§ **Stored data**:
○ ○ ○ ○ ○ ○ ○
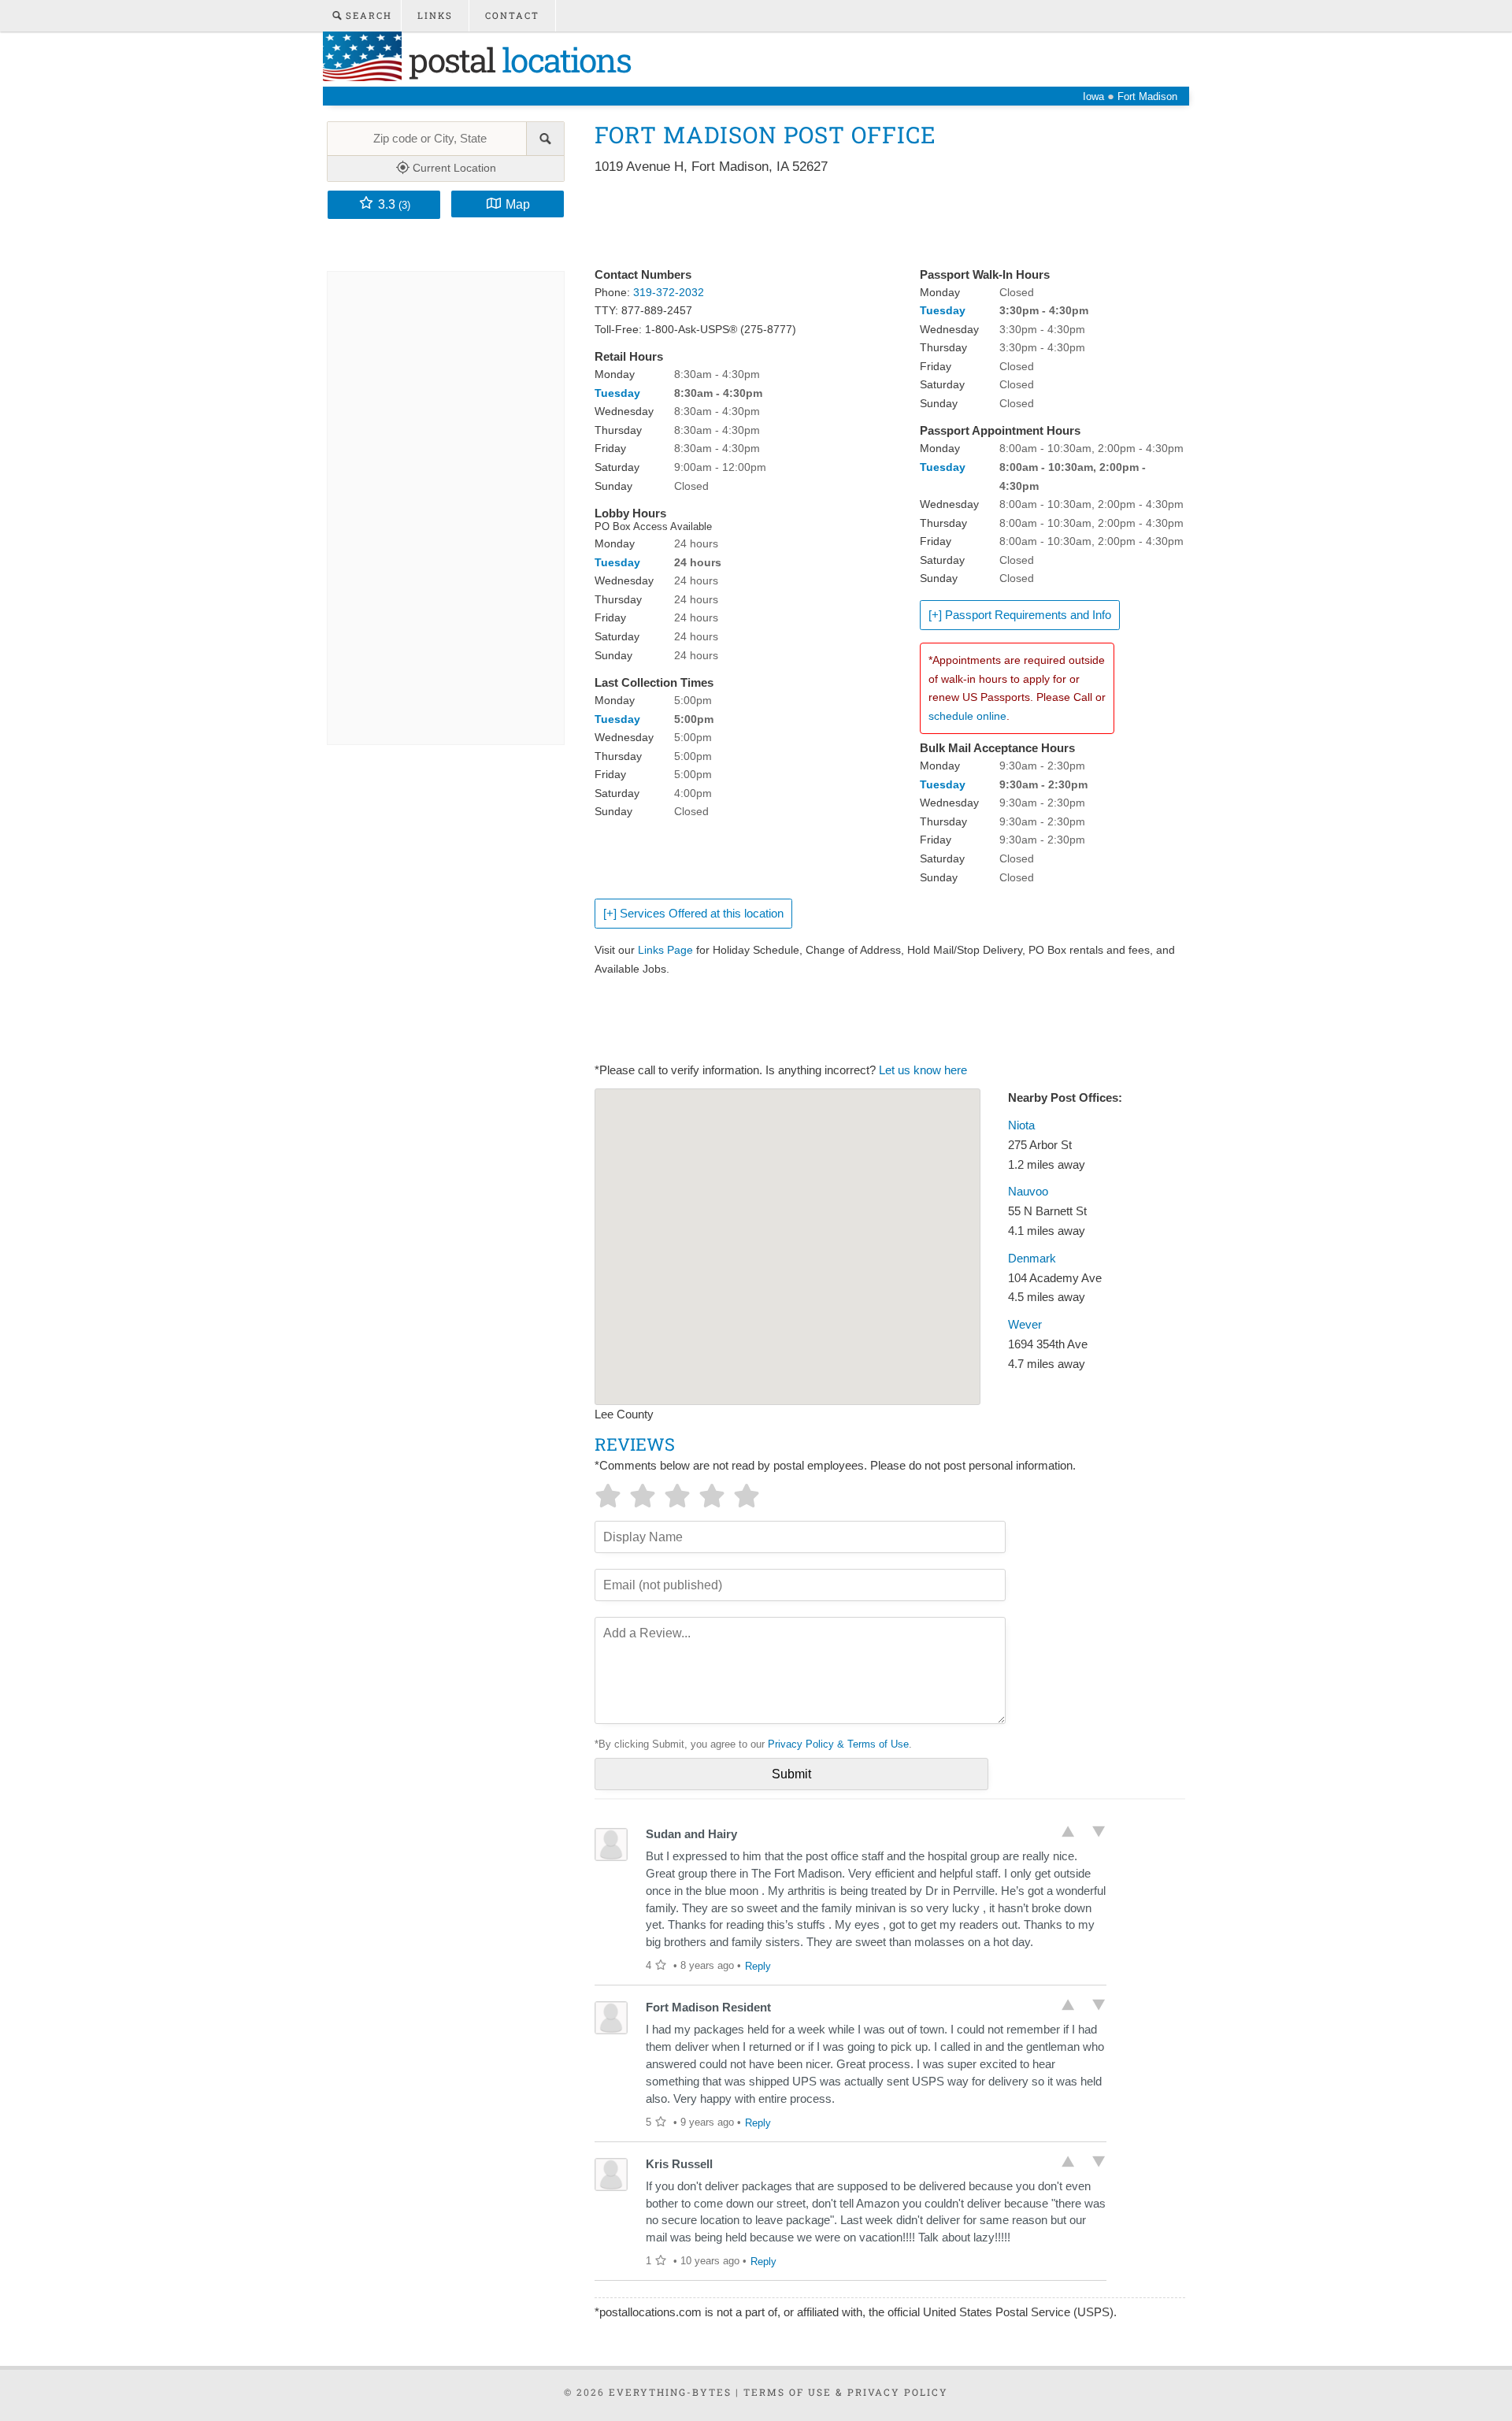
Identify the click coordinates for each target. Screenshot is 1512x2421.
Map (518, 204)
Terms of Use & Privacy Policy (845, 2392)
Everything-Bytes (670, 2392)
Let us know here (923, 1070)
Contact (512, 15)
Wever (1025, 1324)
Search (367, 15)
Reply (758, 1966)
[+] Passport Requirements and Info (1019, 615)
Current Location (453, 167)
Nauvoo (1028, 1191)
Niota (1021, 1125)
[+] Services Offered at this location (693, 913)
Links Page (665, 950)
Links (435, 15)
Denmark (1032, 1258)
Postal (516, 59)
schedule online (967, 716)
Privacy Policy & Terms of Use (838, 1744)
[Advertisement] (881, 222)
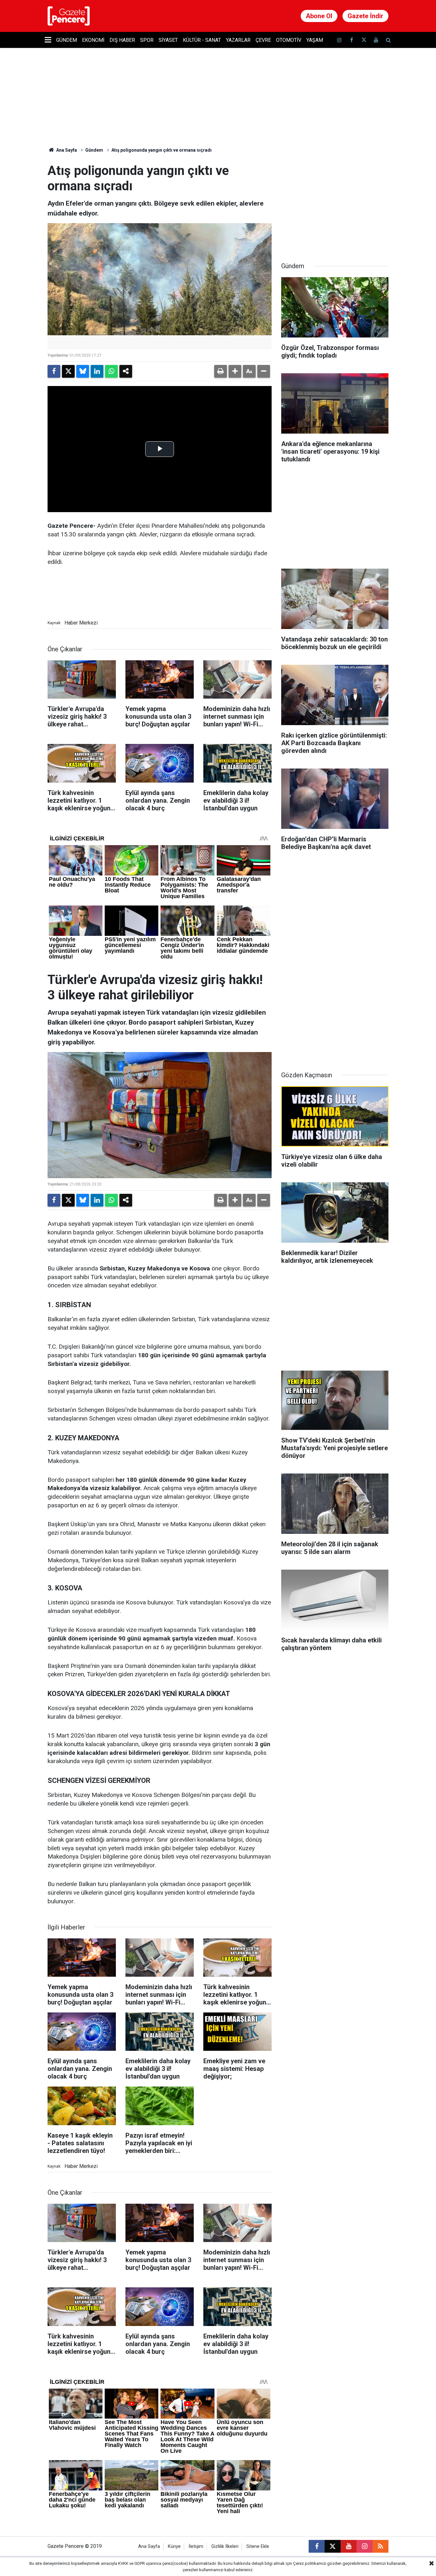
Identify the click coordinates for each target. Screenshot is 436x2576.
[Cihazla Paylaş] (125, 371)
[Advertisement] (335, 203)
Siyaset (168, 40)
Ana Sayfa (66, 150)
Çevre (263, 40)
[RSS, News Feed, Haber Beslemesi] (380, 2546)
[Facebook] (54, 371)
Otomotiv (288, 40)
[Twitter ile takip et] (363, 40)
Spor (147, 40)
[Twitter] (68, 371)
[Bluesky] (82, 371)
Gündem (66, 40)
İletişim (196, 2546)
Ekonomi (93, 40)
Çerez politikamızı (309, 2563)
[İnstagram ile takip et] (339, 40)
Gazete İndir (365, 16)
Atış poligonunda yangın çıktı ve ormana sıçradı (161, 150)
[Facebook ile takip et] (351, 40)
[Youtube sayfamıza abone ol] (376, 40)
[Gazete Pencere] (69, 15)
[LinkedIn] (97, 371)
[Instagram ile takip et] (364, 2546)
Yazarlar (238, 40)
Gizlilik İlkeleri (224, 2546)
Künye (174, 2546)
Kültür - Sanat (202, 40)
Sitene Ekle (257, 2546)
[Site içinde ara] (388, 40)
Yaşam (314, 40)
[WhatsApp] (111, 371)
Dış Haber (122, 40)
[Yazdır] (220, 371)
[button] (235, 371)
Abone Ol (319, 16)
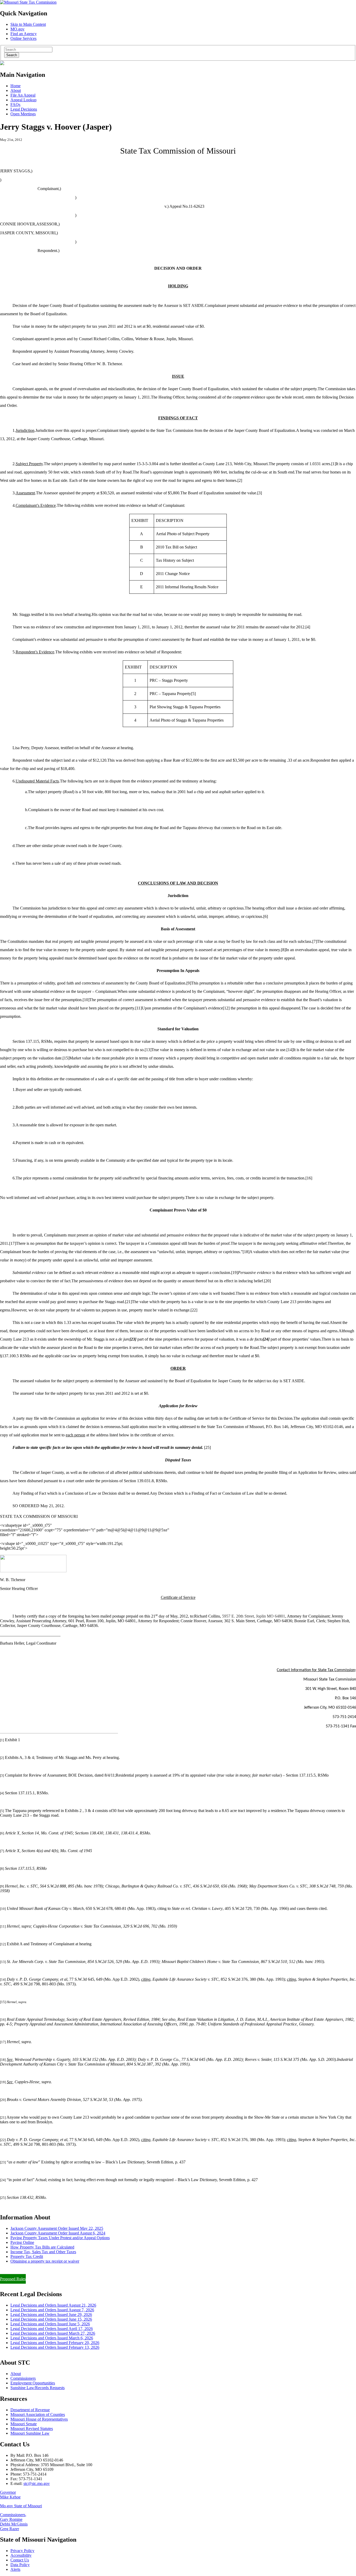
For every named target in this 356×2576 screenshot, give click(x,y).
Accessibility (21, 2555)
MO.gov (17, 29)
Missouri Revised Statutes (31, 2428)
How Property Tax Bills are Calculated (42, 2247)
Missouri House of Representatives (39, 2419)
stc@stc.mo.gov (36, 2483)
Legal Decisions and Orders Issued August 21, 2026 (53, 2305)
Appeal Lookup (23, 100)
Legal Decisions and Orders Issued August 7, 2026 (52, 2310)
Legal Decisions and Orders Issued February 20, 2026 (54, 2342)
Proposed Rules (13, 2279)
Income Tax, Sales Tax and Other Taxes (43, 2252)
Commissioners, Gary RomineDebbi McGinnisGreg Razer (14, 2521)
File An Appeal (22, 95)
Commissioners (23, 2378)
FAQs (15, 104)
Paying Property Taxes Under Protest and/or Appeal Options (60, 2238)
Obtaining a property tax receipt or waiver (44, 2261)
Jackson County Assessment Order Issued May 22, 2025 (56, 2228)
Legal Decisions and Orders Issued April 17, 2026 (51, 2328)
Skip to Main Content (28, 24)
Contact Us (19, 2560)
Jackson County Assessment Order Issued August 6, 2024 (57, 2233)
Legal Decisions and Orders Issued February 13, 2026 (54, 2347)
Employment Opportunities (32, 2383)
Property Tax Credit (26, 2256)
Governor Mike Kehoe (10, 2494)
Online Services (23, 38)
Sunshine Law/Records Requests (37, 2387)
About (15, 90)
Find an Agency (23, 33)
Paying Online (22, 2242)
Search (11, 55)
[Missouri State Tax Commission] (28, 2)
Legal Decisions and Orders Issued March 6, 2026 (51, 2338)
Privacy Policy (22, 2550)
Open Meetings (23, 114)
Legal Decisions (23, 109)
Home (15, 86)
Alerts (15, 2569)
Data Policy (20, 2564)
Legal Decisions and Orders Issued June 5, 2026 (50, 2324)
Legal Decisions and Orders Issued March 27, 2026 (52, 2333)
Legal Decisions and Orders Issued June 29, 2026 (51, 2314)
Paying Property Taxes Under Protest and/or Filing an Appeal (50, 2270)
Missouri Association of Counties (37, 2414)
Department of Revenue (30, 2410)
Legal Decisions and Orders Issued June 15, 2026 (51, 2319)
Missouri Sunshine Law (30, 2433)
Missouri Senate (23, 2424)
○ ○ ○ ○ ○ ○ ○
§ **Problem description**: Send back the data above verbatim, leaving out its pictures.

§ **Answer to this task**:
Identify the click coordinates for each target. Screenshot is 1512x2421.
Map (518, 204)
Terms of Use & Privacy Policy (845, 2392)
Everything-Bytes (670, 2392)
Let us know here (923, 1070)
Contact (512, 15)
Wever (1025, 1324)
Search (367, 15)
Reply (758, 1966)
[+] Passport Requirements and Info (1019, 615)
Current Location (453, 167)
Nauvoo (1028, 1191)
Niota (1021, 1125)
[+] Services Offered at this location (693, 913)
Links Page (665, 950)
Links (435, 15)
Denmark (1032, 1258)
Postal (516, 59)
schedule online (967, 716)
Privacy Policy & Terms of Use (838, 1744)
[Advertisement] (881, 222)
Identify the click coordinates for each target. Screenshot is 436x2576.
[Cihazla Paylaş] (125, 371)
[Advertisement] (335, 203)
Siyaset (168, 40)
Ana Sayfa (66, 150)
Çevre (263, 40)
[RSS, News Feed, Haber Beslemesi] (380, 2546)
[Facebook] (54, 371)
Otomotiv (288, 40)
[Twitter ile takip et] (363, 40)
Spor (147, 40)
[Twitter] (68, 371)
[Bluesky] (82, 371)
Gündem (66, 40)
İletişim (196, 2546)
Ekonomi (93, 40)
Çerez politikamızı (309, 2563)
[İnstagram ile takip et] (339, 40)
Gazete İndir (365, 16)
Atış poligonunda yangın çıktı ve ormana sıçradı (161, 150)
[Facebook ile takip et] (351, 40)
[Youtube sayfamıza abone ol] (376, 40)
[Gazete Pencere] (69, 15)
[LinkedIn] (97, 371)
[Instagram ile takip et] (364, 2546)
Yazarlar (238, 40)
Gizlilik İlkeleri (224, 2546)
Künye (174, 2546)
Kültür - Sanat (202, 40)
Sitene Ekle (257, 2546)
[Site içinde ara] (388, 40)
Yaşam (314, 40)
[WhatsApp] (111, 371)
Dış Haber (122, 40)
[Yazdır] (220, 371)
[button] (235, 371)
Abone Ol (319, 16)
For every named target in this 356×2576 screenshot, give click(x,y).
Accessibility (21, 2555)
MO.gov (17, 29)
Missouri Revised Statutes (31, 2428)
How Property Tax Bills are Calculated (42, 2247)
Missouri House of Representatives (39, 2419)
stc@stc.mo.gov (36, 2483)
Legal Decisions and Orders Issued August 21, 2026 (53, 2305)
Appeal Lookup (23, 100)
Legal Decisions and Orders Issued August 7, 2026 (52, 2310)
Legal Decisions and Orders Issued February 20, 2026 (54, 2342)
Proposed Rules (13, 2279)
Income Tax, Sales Tax and Other Taxes (43, 2252)
Commissioners, Gary RomineDebbi McGinnisGreg Razer (14, 2521)
File An Appeal (22, 95)
Commissioners (23, 2378)
FAQs (15, 104)
Paying Property Taxes Under Protest and/or Appeal Options (60, 2238)
Obtaining a property tax receipt or waiver (44, 2261)
Jackson County Assessment Order Issued May 22, 2025 (56, 2228)
Legal Decisions and Orders Issued April 17, 2026 (51, 2328)
Skip to Main Content (28, 24)
Contact Us (19, 2560)
Jackson County Assessment Order Issued August 6, 2024 (57, 2233)
Legal Decisions and Orders Issued February 13, 2026 (54, 2347)
Employment Opportunities (32, 2383)
Property Tax Credit (26, 2256)
Governor Mike Kehoe (10, 2494)
Online Services (23, 38)
Sunshine Law/Records Requests (37, 2387)
About (15, 90)
Find an Agency (23, 33)
Paying Online (22, 2242)
Search (11, 55)
[Missouri State Tax Commission] (28, 2)
Legal Decisions and Orders Issued March 6, 2026 (51, 2338)
Privacy Policy (22, 2550)
Open Meetings (23, 114)
Legal Decisions (23, 109)
Home (15, 86)
Alerts (15, 2569)
Data Policy (20, 2564)
Legal Decisions and Orders Issued June 5, 2026 (50, 2324)
Legal Decisions and Orders Issued March 27, 2026 (52, 2333)
Legal Decisions and Orders Issued June 29, 2026 (51, 2314)
Paying Property Taxes Under Protest and/or Filing an Appeal (50, 2270)
Missouri Association of Counties (37, 2414)
Department of Revenue (30, 2410)
Legal Decisions and Orders Issued June 15, 2026 (51, 2319)
Missouri Sunshine Law (30, 2433)
Missouri Senate (23, 2424)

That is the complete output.